# Zippering HR10-250



## DarthOverlord (Jan 23, 2006)

I just picked up the free HR10-250. Technically I leased it. Are any of you leasers going to zipper this Tivo? 

I am spoiled with two networked Tivos and I need to get my HD Tivo into the loop. Before I crack it open, I was curious to see if other have done it.


----------



## mr.unnatural (Feb 2, 2006)

Zipper works just fine on the HR10-250. However, I own all three of mine.


----------



## bidger (Mar 30, 2001)

Don't use the original drive to apply your hacks on so if you decide to or need to return the unit you can swap the hacked drive for the original.


----------



## DarthOverlord (Jan 23, 2006)

I was definitely going to use a fresh drive. That is not the issue. I was just worried about cracking it open, since it is "leased".


----------



## rbautch (Feb 6, 2004)

DarthOverlord said:


> I was definitely going to use a fresh drive. That is not the issue. I was just worried about cracking it open, since it is "leased".


 I wouldn't worry about it at all. There's likely no seal on the thing, and by the time you return it to DirecTV, they'll just throw on top of the pile of old tivos that get gutted and sent to Woot. They're getting their monthly check from you, which is really what they care about.


----------



## DarthOverlord (Jan 23, 2006)

rbautch said:


> I wouldn't worry about it at all. There's likely no seal on the thing, and by the time you return it to DirecTV, they'll just throw on top of the pile of old tivos that get gutted and sent to Woot. They're getting their monthly check from you, which is really what they care about.

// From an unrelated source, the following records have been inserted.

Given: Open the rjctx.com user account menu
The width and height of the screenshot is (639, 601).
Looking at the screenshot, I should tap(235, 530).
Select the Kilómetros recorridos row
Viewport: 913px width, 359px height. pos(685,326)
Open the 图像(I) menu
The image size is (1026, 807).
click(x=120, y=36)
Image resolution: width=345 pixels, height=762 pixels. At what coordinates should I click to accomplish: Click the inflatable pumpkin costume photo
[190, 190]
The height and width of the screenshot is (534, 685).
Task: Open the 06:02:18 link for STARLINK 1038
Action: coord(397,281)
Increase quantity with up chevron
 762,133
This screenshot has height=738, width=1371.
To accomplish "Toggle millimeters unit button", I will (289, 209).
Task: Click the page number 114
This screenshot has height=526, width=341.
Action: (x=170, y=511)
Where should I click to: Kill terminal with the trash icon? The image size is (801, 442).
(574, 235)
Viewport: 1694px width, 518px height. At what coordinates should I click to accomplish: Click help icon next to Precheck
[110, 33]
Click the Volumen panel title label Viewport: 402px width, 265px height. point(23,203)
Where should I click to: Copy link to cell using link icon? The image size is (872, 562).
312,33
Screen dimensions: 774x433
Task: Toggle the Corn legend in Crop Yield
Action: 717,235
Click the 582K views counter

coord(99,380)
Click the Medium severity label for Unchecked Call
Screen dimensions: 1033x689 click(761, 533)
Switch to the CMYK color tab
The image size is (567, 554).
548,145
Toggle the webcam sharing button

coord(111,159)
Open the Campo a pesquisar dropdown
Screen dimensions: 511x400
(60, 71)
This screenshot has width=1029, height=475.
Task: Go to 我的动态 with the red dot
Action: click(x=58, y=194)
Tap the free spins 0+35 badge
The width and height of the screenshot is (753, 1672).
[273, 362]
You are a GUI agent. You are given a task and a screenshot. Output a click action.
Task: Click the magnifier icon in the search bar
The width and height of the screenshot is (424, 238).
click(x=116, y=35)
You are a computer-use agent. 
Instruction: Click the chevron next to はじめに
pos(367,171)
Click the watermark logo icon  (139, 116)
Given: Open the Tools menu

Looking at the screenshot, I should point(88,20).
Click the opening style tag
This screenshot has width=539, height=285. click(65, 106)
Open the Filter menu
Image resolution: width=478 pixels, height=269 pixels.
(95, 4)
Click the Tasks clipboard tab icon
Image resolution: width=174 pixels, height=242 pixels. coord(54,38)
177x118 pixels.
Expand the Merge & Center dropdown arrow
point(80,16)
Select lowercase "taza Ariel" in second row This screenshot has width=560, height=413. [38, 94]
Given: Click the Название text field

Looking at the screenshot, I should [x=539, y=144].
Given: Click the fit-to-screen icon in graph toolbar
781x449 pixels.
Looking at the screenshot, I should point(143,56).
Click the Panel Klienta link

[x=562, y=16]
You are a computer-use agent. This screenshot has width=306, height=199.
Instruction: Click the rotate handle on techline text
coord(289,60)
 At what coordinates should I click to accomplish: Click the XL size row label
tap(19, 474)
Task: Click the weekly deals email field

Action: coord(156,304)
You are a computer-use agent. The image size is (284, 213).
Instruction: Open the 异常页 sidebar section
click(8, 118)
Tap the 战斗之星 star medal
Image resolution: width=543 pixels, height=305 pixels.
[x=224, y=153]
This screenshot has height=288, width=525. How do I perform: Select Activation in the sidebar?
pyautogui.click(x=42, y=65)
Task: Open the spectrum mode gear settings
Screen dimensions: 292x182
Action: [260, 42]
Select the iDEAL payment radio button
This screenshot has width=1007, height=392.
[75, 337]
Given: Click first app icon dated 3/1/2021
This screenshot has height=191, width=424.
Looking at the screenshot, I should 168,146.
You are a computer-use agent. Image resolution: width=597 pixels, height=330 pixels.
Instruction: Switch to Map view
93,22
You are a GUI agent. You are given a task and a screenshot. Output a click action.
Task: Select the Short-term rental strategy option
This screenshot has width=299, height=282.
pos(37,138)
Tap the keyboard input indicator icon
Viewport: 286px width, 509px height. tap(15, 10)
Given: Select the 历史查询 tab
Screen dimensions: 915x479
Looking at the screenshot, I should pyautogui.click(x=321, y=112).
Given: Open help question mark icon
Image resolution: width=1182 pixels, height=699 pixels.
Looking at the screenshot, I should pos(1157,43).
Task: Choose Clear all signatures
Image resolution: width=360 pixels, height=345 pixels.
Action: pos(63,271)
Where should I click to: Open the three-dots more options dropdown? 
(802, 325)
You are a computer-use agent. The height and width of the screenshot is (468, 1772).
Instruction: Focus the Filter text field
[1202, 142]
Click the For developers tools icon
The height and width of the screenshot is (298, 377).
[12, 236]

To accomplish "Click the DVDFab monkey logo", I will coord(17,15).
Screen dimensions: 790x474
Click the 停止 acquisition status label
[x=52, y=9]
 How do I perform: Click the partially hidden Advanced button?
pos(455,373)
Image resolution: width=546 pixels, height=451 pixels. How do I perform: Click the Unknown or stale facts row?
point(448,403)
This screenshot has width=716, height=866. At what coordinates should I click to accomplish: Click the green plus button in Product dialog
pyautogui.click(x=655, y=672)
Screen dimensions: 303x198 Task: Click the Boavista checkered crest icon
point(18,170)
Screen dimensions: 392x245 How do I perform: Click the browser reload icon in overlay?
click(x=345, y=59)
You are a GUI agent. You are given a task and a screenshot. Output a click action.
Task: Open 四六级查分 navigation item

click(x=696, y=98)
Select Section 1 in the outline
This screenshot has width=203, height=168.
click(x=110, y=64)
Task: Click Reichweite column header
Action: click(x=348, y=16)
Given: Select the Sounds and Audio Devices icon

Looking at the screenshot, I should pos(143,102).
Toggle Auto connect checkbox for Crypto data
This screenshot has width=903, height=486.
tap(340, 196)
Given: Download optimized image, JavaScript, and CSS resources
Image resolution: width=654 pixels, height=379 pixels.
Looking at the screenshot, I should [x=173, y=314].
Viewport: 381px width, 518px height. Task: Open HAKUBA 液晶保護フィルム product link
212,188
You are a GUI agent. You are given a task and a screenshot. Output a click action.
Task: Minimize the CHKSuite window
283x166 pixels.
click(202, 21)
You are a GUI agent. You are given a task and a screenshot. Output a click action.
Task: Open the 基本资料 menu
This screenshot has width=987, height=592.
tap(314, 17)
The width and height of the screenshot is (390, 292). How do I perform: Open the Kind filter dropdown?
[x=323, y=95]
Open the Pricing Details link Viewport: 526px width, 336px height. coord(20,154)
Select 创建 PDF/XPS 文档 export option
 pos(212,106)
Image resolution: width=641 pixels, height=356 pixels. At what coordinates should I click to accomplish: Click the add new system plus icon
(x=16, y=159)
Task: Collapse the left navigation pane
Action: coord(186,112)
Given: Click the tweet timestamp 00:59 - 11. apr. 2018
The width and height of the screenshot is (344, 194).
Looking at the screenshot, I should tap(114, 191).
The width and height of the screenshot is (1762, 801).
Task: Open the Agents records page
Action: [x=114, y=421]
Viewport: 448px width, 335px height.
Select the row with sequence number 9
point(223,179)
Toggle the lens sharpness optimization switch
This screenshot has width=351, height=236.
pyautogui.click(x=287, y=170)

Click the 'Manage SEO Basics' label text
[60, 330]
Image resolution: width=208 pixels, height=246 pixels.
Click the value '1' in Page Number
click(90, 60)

That's what I figured. Can I use the backup image of the original as the fresh image for the zippering or should I order the 3.1.5f image?


----------



## rpdre1 (Feb 20, 2005)

You can copy the orignal drive directly onto your new drive with a mfsbackup .. | mfsrestore .. (on one line, with the pipe "|" character)


----------



## DarthOverlord (Jan 23, 2006)

rpdre1 said:


> You can copy the orignal drive directly onto your new drive with a mfsbackup .. | mfsrestore .. (on one line, with the pipe "|" character)


I use this for just the Tivo software:

mfsbackup -1qso - /dev/hdb | mfsrestore -i - /dev/hda

and this the command sequence to copy all the shows?

mfsbackup -aqo - /dev/hdb | mfsrestore -xpi - /dev/hda

Is this correct?


----------



## Avenger (Mar 26, 2002)

OK, can you still order PPV's with the remote on a zippered HR10-250? What about the DirecTV monthly call? Does the HR10-250 start to get cranky without it?


----------



## cheer (Nov 13, 2005)

The only way to order PPVs with a remote is to hook up a phone line, which isn't recommended on a hacked DTivo. You should not get a cranky unit if the box doesn't make its regular call, however; the Zipper should take care of that.


----------



## Tonedeaf (Sep 24, 2004)

I just zippered my HDTivo, no issues at all. I used the original drive. To me it wasn't a big deal if something did happen to it. They will replace it and would never know it was hacked. Like someone else said, it will go into a pile. Unfortunately no MRV or HMO with it. Hopeulyy they come out wit the 6.2 software. Heard rumors that it is coming.


----------



## DarthOverlord (Jan 23, 2006)

Tonedeaf said:


> I just zippered my HDTivo, no issues at all. I used the original drive. To me it wasn't a big deal if something did happen to it. They will replace it and would never know it was hacked. Like someone else said, it will go into a pile. Unfortunately no MRV or HMO with it. Hopeulyy they come out wit the 6.2 software. Heard rumors that it is coming.


I hope you made a backup image before you zippered.


----------



## Tonedeaf (Sep 24, 2004)

DarthOverlord said:


> I hope you made a backup image before you zippered.


Yup. If I didn't there are ways to get an image aswell. No worries.


----------



## DarthOverlord (Jan 23, 2006)

OK, I am trying to restore an HR10-250 image to a WD 250 GB hard drive and I am getting "not enough room to expand" message at the end of mfsrestore. Is this b/c WD actually gives you a 230 GB hd because they use the 1024 MB = GB rule to identify their drive sizes. 

How can I fix this? Any help would be appreciated.


----------



## cheer (Nov 13, 2005)

Well it means that the new 250gb drive is ever-so-slightly smaller than the one the backup was created from. Not sure if there's a way around that...


----------



## DarthOverlord (Jan 23, 2006)

Well, here is what I did. 

I ran mfsrestore using this command.

mfsrestore -r 4 -zpi /mnt/backup.bak /dev/hdZ 

instead of

mfsrestore -s 127 -r 4 -zxpi /mnt/backup.bak /dev/hdZ 

It turns out, when I opened my HR10-250, that it also had a WD 250GB hard drive. So I guess trying to expand the image caused the problem. I zippered it and am now watching the shuttle countdown in HD. Thanks again rbautch and gunnyman.


----------